A tablet inside St Andrew's Anglican Church, Lutwyche is a memorial for Captain Claude Whish (lay reader) and Mrs Whish who were early benefactors.

As a memorial to the lives lost on the Quetta, the Quetta Memorial Precinct was established on Thursday Island, comprising a church (later a cathedral), a rectory and a church hall.

Queensland State Library holds a collection of diaries of Claudius Buchanan Whish dated from 1855 to 1889. The 1862 diary contains an account of the preparation for the Whishes' voyage to Australia – particularly the fitting up of their cabins.

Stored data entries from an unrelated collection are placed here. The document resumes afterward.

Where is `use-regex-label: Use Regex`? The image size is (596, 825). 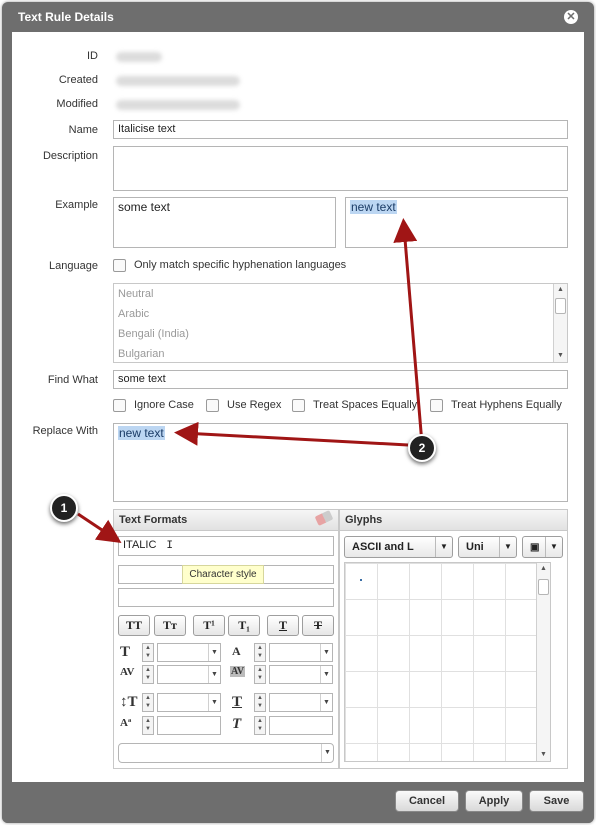
use-regex-label: Use Regex is located at coordinates (254, 405).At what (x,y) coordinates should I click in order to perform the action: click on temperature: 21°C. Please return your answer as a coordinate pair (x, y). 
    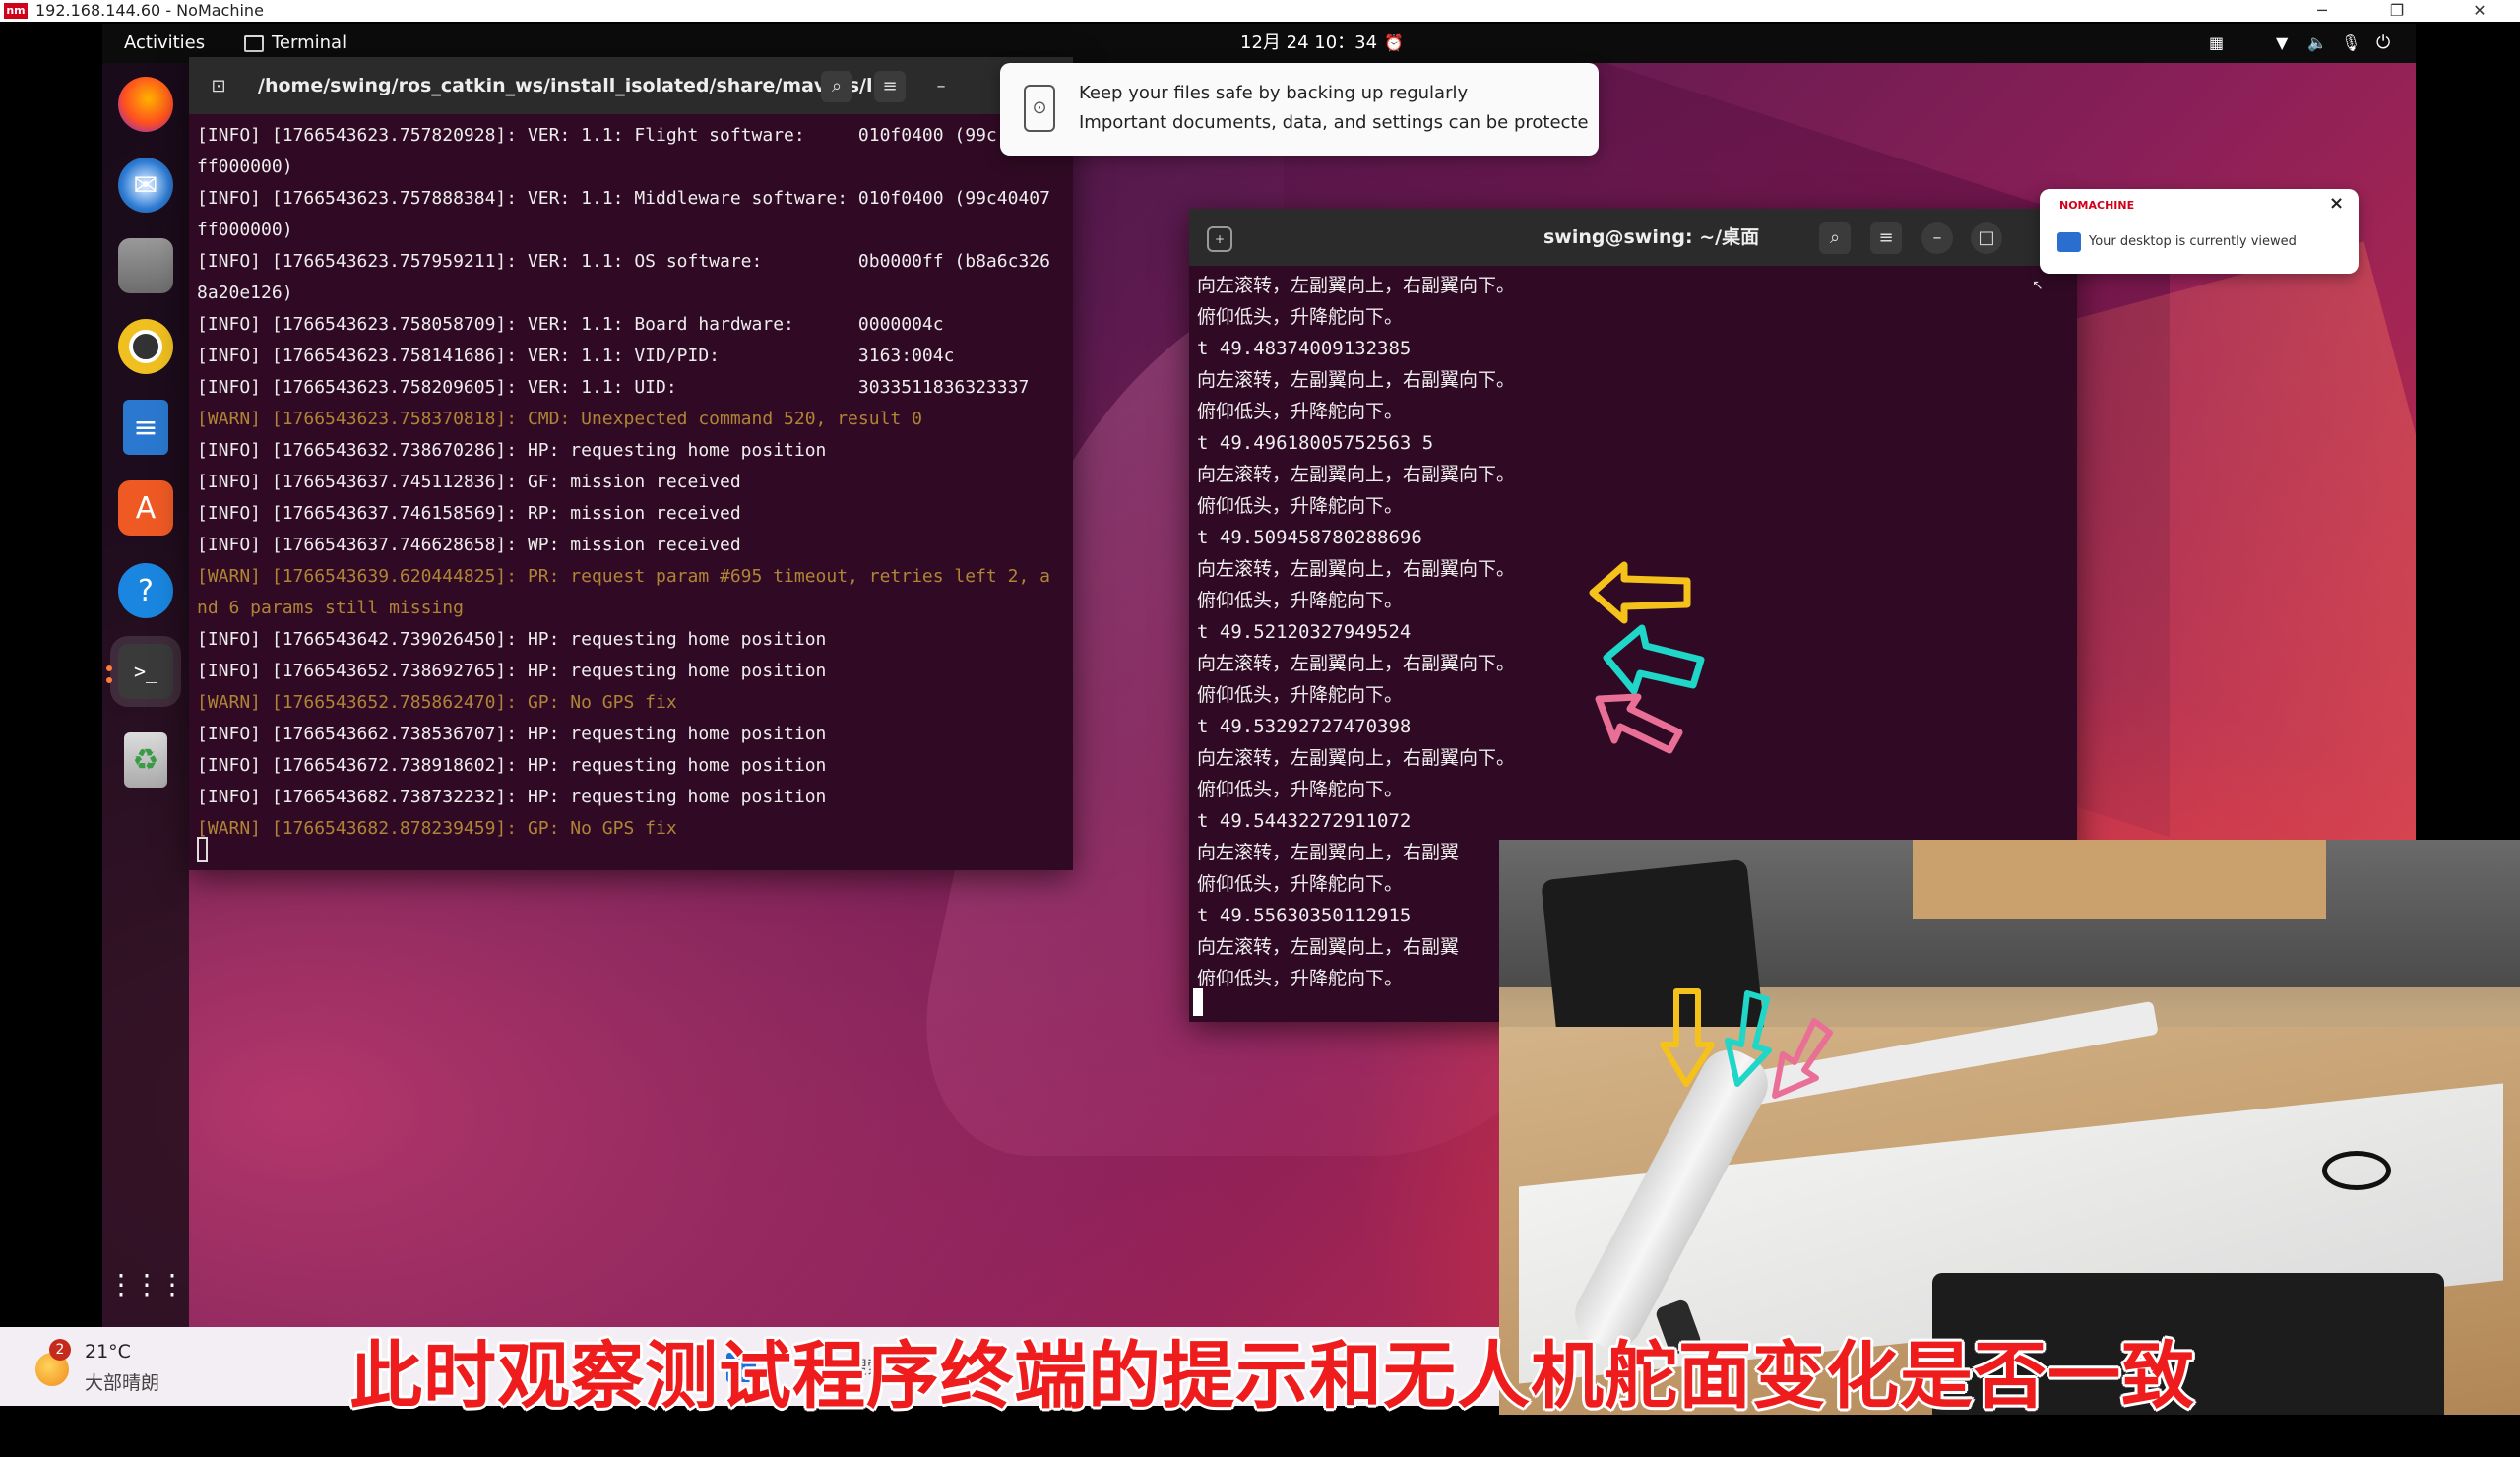
    Looking at the image, I should click on (108, 1352). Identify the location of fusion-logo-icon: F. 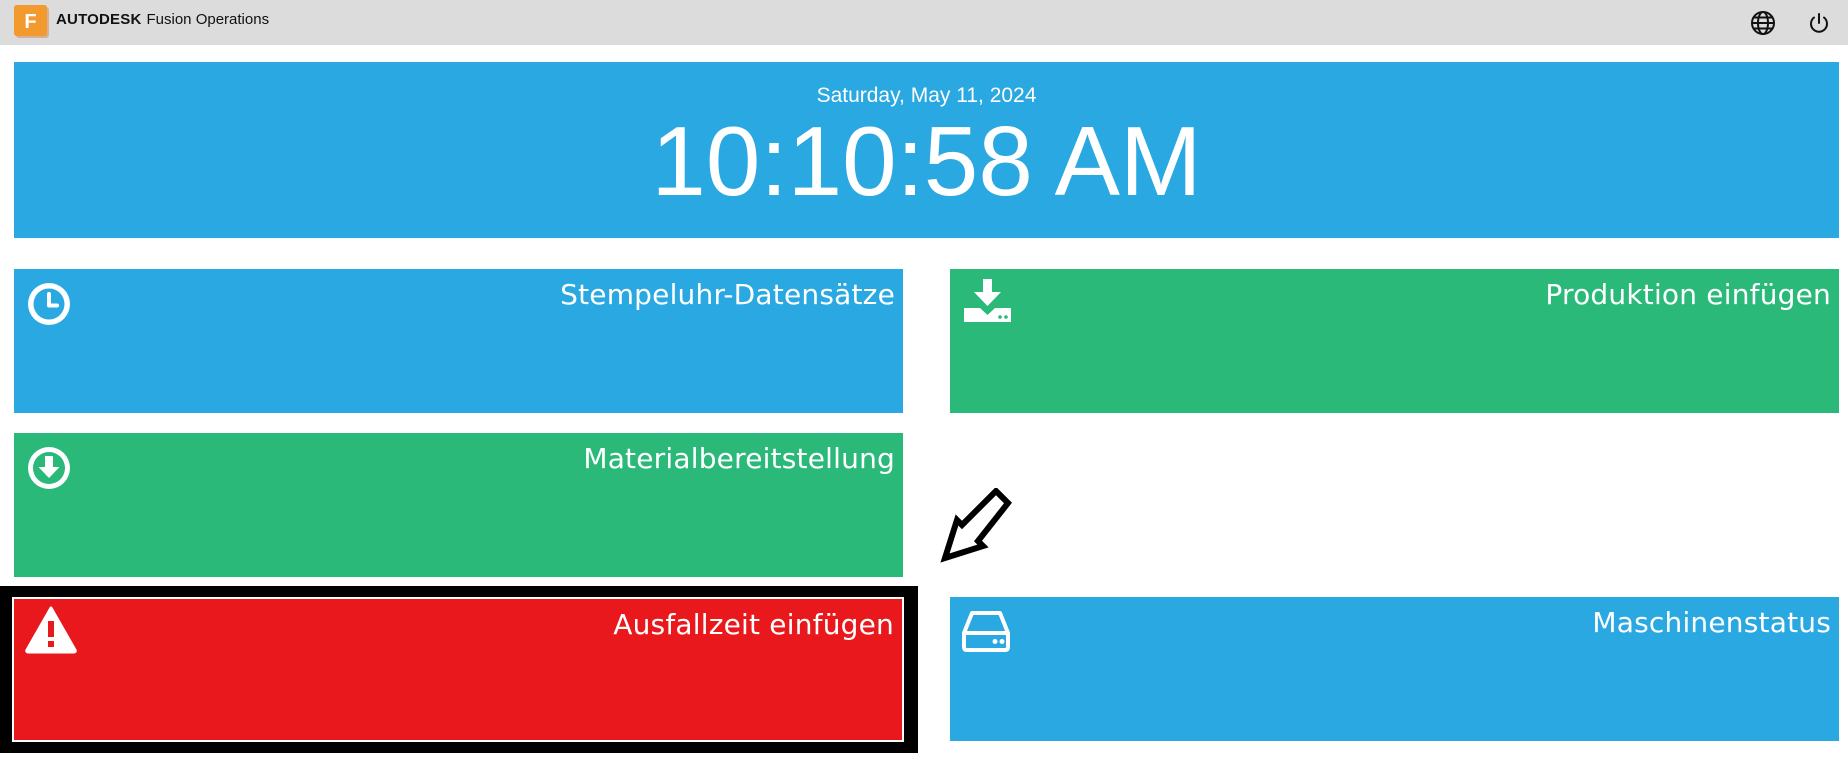
(32, 22).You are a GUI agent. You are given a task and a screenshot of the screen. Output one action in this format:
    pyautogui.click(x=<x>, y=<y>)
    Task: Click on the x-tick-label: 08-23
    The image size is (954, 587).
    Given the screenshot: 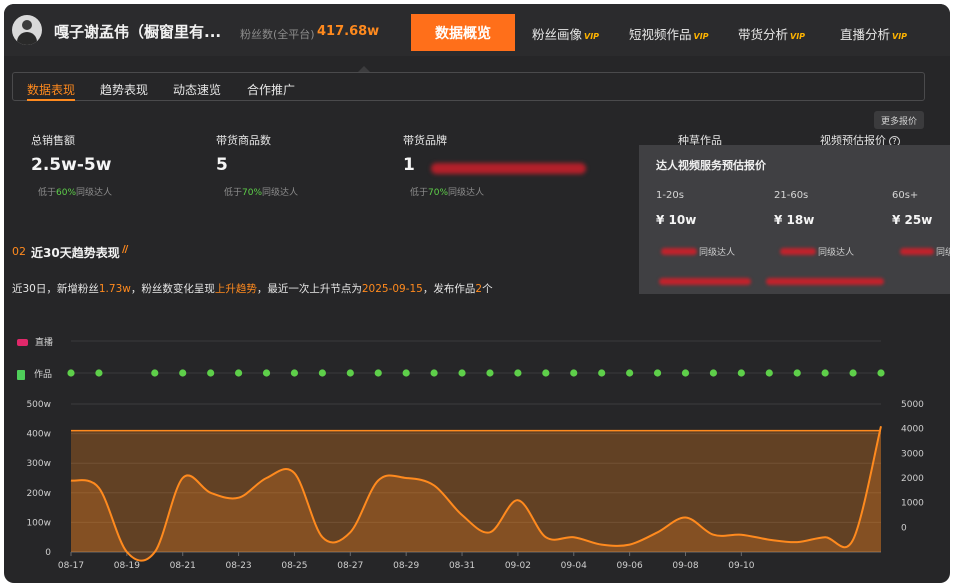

It also has an account of being falsely imprisoned and a visit to Captain Louis Hope at his Cleveland estate (now Ormiston House). This particular diary, representing Claudius Buchanan Whish Correspondence with Louis Hope (1862 – 1865), was ranked #33 in the 'Top 150: Documenting Queensland' exhibition when it toured to venues around Queensland from February 2009 to April 2010. The exhibition was part of Queensland State Archives' events and exhibition program which contributed to the state's Q150 celebrations, marking the 150th anniversary of the separation of Queensland from New South Wales.